I visited New Orleans once and remember being utterly wowed by the neighborhoods in the Garden district around the Tulane campus. The houses were such like I've never seen before. They were vibrant and colorful, beautifully creole, and almost indicative of a separate universe. They looked like they were pulled directly from Gone With the Wind or might have even housed Mark Twain. The clearest image I have of New Orleans is row after row of beautiful mansions in the Garden District. One after the other, all unique, and all almost magically growing out of the Louisiana landscape.
My visit was some years before Katrina and at the time of the storm the only image I could create was of mass destruction to the garden district.

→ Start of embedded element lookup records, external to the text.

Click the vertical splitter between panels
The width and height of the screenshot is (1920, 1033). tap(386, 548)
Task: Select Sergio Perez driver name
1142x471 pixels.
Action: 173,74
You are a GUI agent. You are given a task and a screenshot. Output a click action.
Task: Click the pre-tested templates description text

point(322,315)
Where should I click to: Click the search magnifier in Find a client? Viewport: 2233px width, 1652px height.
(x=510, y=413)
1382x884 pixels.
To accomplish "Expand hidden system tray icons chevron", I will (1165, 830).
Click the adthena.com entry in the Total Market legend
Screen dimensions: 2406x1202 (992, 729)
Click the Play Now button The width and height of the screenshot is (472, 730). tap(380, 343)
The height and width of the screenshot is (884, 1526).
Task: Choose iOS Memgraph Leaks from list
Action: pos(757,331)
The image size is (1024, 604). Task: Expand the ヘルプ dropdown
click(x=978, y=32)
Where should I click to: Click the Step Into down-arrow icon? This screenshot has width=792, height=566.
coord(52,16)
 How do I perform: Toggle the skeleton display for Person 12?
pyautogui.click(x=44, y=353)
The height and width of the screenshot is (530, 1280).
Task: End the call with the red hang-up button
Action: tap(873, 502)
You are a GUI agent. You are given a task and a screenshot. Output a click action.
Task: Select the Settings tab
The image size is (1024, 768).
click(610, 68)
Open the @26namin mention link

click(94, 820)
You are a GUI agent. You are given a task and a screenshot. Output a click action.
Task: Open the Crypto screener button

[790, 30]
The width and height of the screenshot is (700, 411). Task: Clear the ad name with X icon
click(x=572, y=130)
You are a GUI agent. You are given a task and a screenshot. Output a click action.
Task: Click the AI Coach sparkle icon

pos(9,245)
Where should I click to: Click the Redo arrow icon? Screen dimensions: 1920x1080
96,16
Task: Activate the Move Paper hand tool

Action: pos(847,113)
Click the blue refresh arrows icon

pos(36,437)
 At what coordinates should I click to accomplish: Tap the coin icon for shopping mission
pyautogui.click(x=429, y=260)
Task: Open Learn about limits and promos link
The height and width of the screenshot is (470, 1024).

I envisioned high water marks and 100 foot high trees crashing through one-of-a-kind ceilings. I imagined the colors were lost in the brown murky waters and I think I saw Mark Twain drowning.
It struck me then, after imaging a gardenless district, that neighborhoods can be art too. I used to scoff at those historical landmark signs, the ones that indicated nearby was some decrepit old shack which may or may not have housed a second-cousin to either Leopold or Loeb. But neighborhoods like the Garden District should be preserved, they should be marked as historical sites, not just because they do have stories histories, but because they are just aesthetically pleasing. To wipe out the Garden district with tacky souveneir stores and fast food chains sounds like a worse fate than storm waters.
But what qualifies as something worth preserving? Is it merely the wealth of the neighborhoods that dictates which neighborhoods are saved? Over the last few years Harlem has undergone a rapid amount of gentrification. The culture and history that fostered some of the most important African American movements in our country is eroding at the hands of big businesses and chains. How can we protect Harlem when it doesn't have the money and status as the Garden District inhabitants? Harlem is just as worth saving as the Garden District and is just as beautiful in its own way? But how come its voice is drowned in a bureaucratic hurricane?
While some neighborhoods like the Garden District are destined to stay roughly the same because of wealthy lobbyists, others like Harlem are disappearing. So take notice now, because if you wait long enough it may be gone and you'll never know what you've missed.